» Your objective:
Copy the records below, changing every "Instruction" to "Goal" and leaving everything else the same.

####

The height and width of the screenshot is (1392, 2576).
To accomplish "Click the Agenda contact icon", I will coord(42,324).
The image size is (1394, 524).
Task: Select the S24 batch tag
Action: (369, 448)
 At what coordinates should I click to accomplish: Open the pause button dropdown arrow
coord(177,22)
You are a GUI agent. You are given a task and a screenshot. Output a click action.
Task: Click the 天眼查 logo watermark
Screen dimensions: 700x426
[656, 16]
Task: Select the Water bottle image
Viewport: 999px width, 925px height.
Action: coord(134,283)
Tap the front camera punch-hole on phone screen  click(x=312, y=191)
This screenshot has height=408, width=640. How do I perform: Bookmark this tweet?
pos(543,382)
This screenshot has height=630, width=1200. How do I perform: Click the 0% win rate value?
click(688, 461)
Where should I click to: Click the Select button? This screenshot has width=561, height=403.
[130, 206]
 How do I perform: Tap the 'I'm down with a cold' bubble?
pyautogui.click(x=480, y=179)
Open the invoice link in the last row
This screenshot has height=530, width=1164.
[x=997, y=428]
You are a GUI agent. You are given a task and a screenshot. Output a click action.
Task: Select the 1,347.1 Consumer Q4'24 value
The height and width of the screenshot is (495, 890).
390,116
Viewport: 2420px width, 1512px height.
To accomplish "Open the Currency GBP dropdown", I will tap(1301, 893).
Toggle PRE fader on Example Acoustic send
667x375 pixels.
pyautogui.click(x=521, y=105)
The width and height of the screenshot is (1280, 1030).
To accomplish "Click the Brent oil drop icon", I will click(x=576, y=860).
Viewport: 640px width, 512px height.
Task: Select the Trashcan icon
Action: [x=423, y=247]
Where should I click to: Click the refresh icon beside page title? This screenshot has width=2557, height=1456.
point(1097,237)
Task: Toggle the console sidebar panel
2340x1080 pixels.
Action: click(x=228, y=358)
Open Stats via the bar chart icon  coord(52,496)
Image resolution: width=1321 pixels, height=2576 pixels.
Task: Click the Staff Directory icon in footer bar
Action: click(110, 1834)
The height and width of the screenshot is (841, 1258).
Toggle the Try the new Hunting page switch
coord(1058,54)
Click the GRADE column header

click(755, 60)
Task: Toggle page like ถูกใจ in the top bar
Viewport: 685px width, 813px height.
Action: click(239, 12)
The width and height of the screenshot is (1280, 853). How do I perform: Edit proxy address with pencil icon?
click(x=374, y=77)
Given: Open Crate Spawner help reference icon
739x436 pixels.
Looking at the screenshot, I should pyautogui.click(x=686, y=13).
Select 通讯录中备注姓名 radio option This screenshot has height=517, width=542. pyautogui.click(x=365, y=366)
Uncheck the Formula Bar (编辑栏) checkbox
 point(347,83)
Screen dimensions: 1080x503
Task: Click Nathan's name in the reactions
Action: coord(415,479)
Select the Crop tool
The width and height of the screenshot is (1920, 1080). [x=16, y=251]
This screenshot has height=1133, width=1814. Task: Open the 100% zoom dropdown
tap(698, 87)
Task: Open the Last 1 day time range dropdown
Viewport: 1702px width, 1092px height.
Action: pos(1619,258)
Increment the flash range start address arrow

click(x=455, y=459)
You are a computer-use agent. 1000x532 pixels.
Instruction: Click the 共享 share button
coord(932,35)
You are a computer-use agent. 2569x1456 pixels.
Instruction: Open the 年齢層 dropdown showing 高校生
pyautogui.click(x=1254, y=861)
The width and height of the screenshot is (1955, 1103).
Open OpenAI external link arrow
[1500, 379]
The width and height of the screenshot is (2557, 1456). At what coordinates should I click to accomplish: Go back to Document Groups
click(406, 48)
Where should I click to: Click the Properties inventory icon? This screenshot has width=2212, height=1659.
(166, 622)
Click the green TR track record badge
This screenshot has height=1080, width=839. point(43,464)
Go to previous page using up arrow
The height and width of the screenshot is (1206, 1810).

####

» Completed exercise:
The height and width of the screenshot is (1392, 2576).
To accomplish "Click the Agenda contact icon", I will coord(42,324).
The image size is (1394, 524).
Task: Select the S24 batch tag
Action: (369, 448)
 At what coordinates should I click to accomplish: Open the pause button dropdown arrow
coord(177,22)
You are a GUI agent. You are given a task and a screenshot. Output a click action.
Task: Click the 天眼查 logo watermark
Screen dimensions: 700x426
[656, 16]
Task: Select the Water bottle image
Viewport: 999px width, 925px height.
Action: coord(134,283)
Tap the front camera punch-hole on phone screen  click(x=312, y=191)
This screenshot has height=408, width=640. How do I perform: Bookmark this tweet?
pos(543,382)
This screenshot has height=630, width=1200. How do I perform: Click the 0% win rate value?
click(688, 461)
Where should I click to: Click the Select button? This screenshot has width=561, height=403.
[130, 206]
 How do I perform: Tap the 'I'm down with a cold' bubble?
pyautogui.click(x=480, y=179)
Open the invoice link in the last row
This screenshot has height=530, width=1164.
[x=997, y=428]
You are a GUI agent. You are given a task and a screenshot. Output a click action.
Task: Select the 1,347.1 Consumer Q4'24 value
The height and width of the screenshot is (495, 890).
390,116
Viewport: 2420px width, 1512px height.
To accomplish "Open the Currency GBP dropdown", I will tap(1301, 893).
Toggle PRE fader on Example Acoustic send
667x375 pixels.
pyautogui.click(x=521, y=105)
The width and height of the screenshot is (1280, 1030).
To accomplish "Click the Brent oil drop icon", I will click(x=576, y=860).
Viewport: 640px width, 512px height.
Task: Select the Trashcan icon
Action: [x=423, y=247]
Where should I click to: Click the refresh icon beside page title? This screenshot has width=2557, height=1456.
point(1097,237)
Task: Toggle the console sidebar panel
2340x1080 pixels.
Action: click(x=228, y=358)
Open Stats via the bar chart icon  coord(52,496)
Image resolution: width=1321 pixels, height=2576 pixels.
Task: Click the Staff Directory icon in footer bar
Action: click(110, 1834)
The height and width of the screenshot is (841, 1258).
Toggle the Try the new Hunting page switch
coord(1058,54)
Click the GRADE column header

click(755, 60)
Task: Toggle page like ถูกใจ in the top bar
Viewport: 685px width, 813px height.
Action: click(239, 12)
The width and height of the screenshot is (1280, 853). How do I perform: Edit proxy address with pencil icon?
click(x=374, y=77)
Given: Open Crate Spawner help reference icon
739x436 pixels.
Looking at the screenshot, I should pyautogui.click(x=686, y=13).
Select 通讯录中备注姓名 radio option This screenshot has height=517, width=542. pyautogui.click(x=365, y=366)
Uncheck the Formula Bar (编辑栏) checkbox
 point(347,83)
Screen dimensions: 1080x503
Task: Click Nathan's name in the reactions
Action: coord(415,479)
Select the Crop tool
The width and height of the screenshot is (1920, 1080). [x=16, y=251]
This screenshot has height=1133, width=1814. Task: Open the 100% zoom dropdown
tap(698, 87)
Task: Open the Last 1 day time range dropdown
Viewport: 1702px width, 1092px height.
Action: pos(1619,258)
Increment the flash range start address arrow

click(x=455, y=459)
You are a computer-use agent. 1000x532 pixels.
Goal: Click the 共享 share button
coord(932,35)
You are a computer-use agent. 2569x1456 pixels.
Goal: Open the 年齢層 dropdown showing 高校生
pyautogui.click(x=1254, y=861)
The width and height of the screenshot is (1955, 1103).
Open OpenAI external link arrow
[1500, 379]
The width and height of the screenshot is (2557, 1456). At what coordinates should I click to accomplish: Go back to Document Groups
click(406, 48)
Where should I click to: Click the Properties inventory icon? This screenshot has width=2212, height=1659.
(166, 622)
Click the green TR track record badge
This screenshot has height=1080, width=839. point(43,464)
Go to previous page using up arrow
The height and width of the screenshot is (1206, 1810).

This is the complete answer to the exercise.